(Stored data)
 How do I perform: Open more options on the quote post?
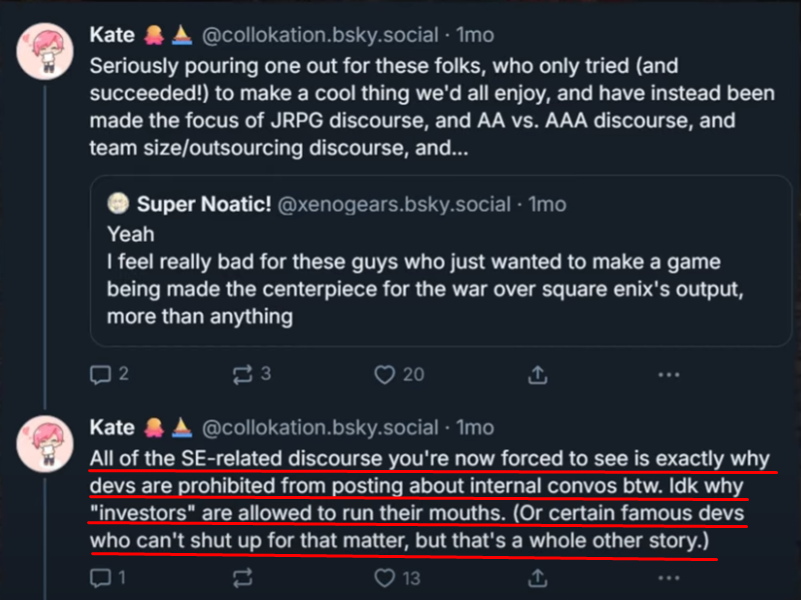click(669, 375)
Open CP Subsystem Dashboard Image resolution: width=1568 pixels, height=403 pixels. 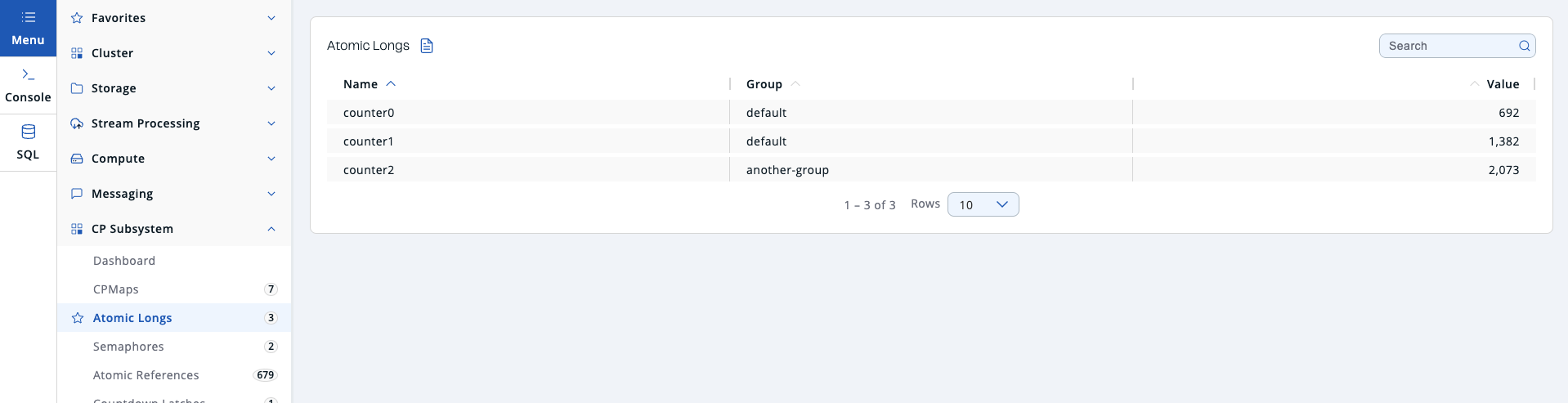(124, 261)
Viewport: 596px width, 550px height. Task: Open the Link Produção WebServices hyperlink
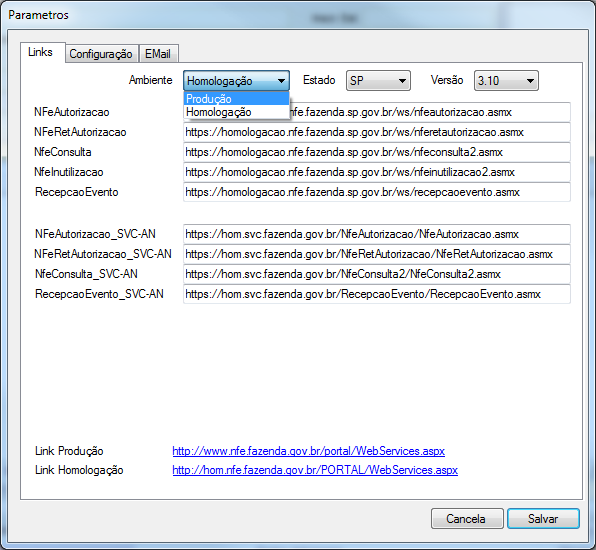click(308, 451)
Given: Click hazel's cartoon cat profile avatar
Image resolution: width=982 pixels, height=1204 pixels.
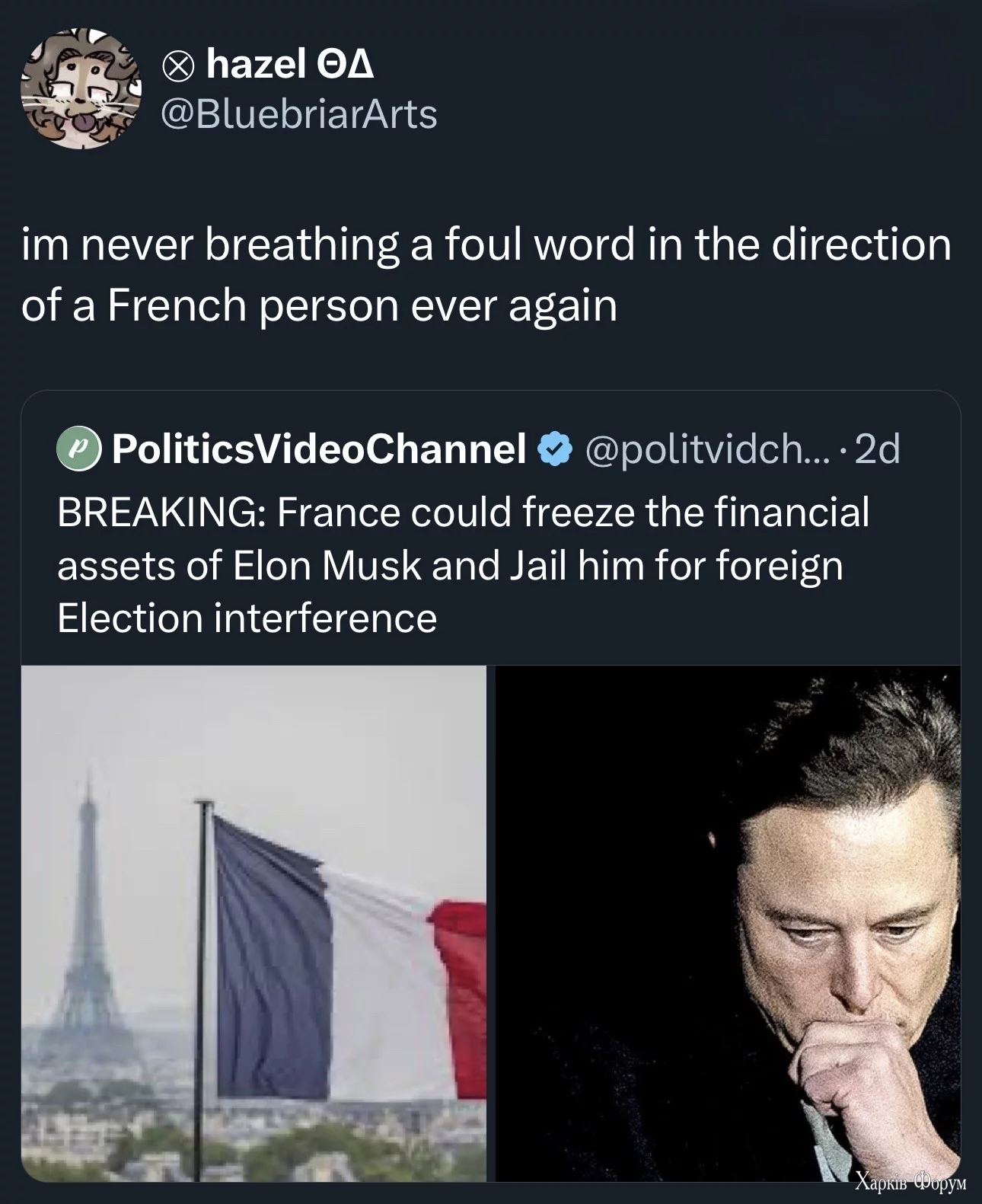Looking at the screenshot, I should [81, 88].
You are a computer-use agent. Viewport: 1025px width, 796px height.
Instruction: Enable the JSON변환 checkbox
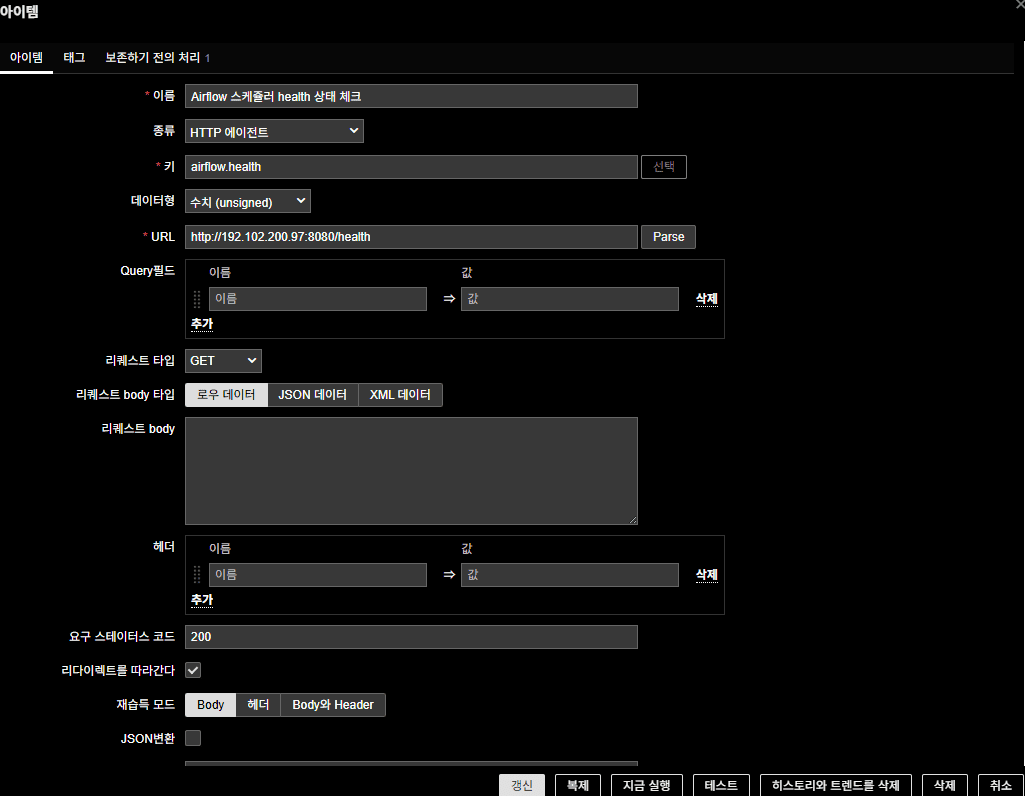[194, 738]
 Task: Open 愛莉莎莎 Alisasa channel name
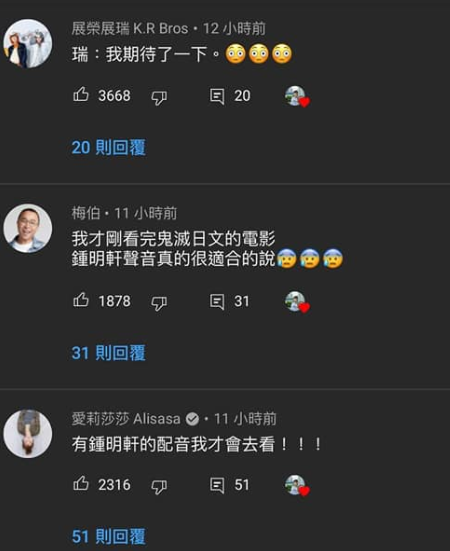pyautogui.click(x=126, y=419)
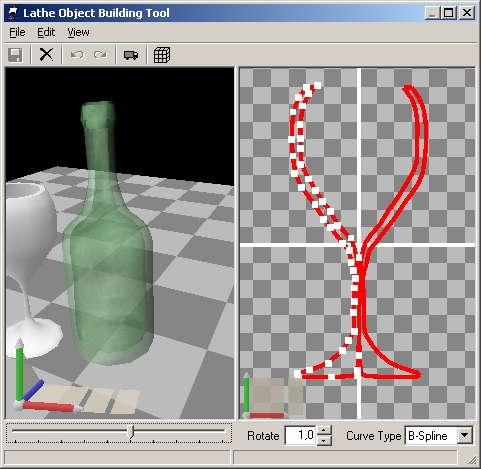481x469 pixels.
Task: Open the Edit menu
Action: [x=46, y=32]
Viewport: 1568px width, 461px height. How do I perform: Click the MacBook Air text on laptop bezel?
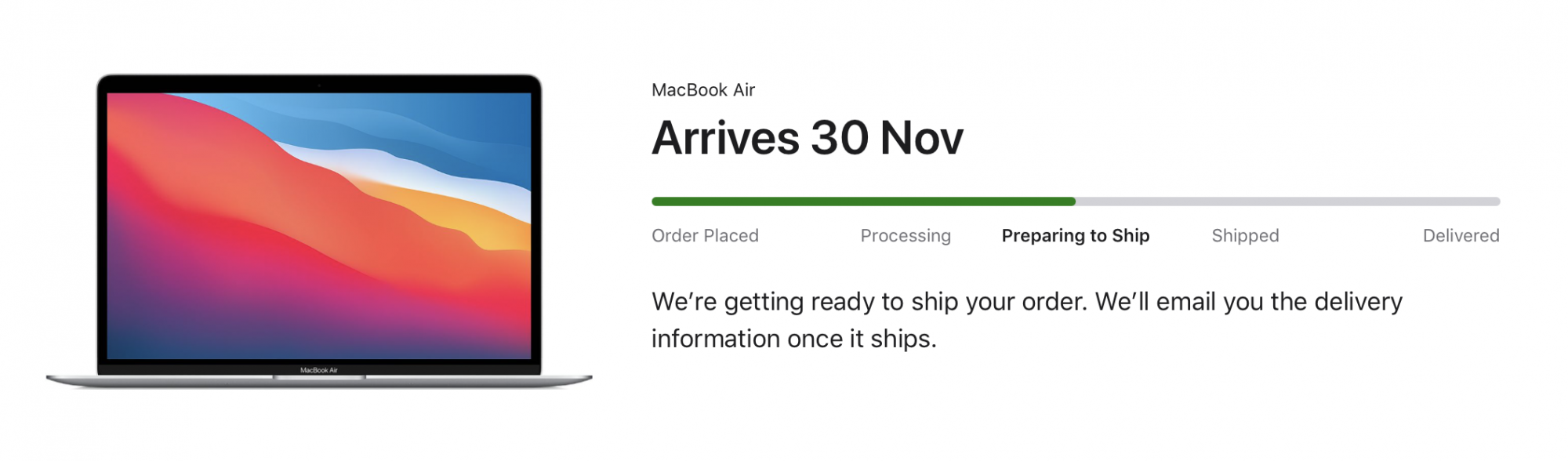pyautogui.click(x=319, y=370)
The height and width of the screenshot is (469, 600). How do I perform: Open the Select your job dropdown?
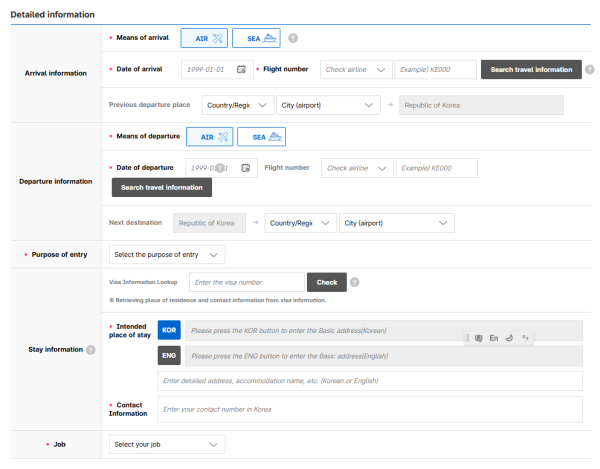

— Work to complete —
Every line from the one with "Viewport: 1568px width, 461px" through the end of the records is to be reproduced exactly, and the pictures are to be left out.

— Task result —
Viewport: 1568px width, 461px height. How do I perform: Click the MacBook Air text on laptop bezel?
pyautogui.click(x=319, y=370)
The height and width of the screenshot is (469, 600). How do I perform: Open the Select your job dropdown?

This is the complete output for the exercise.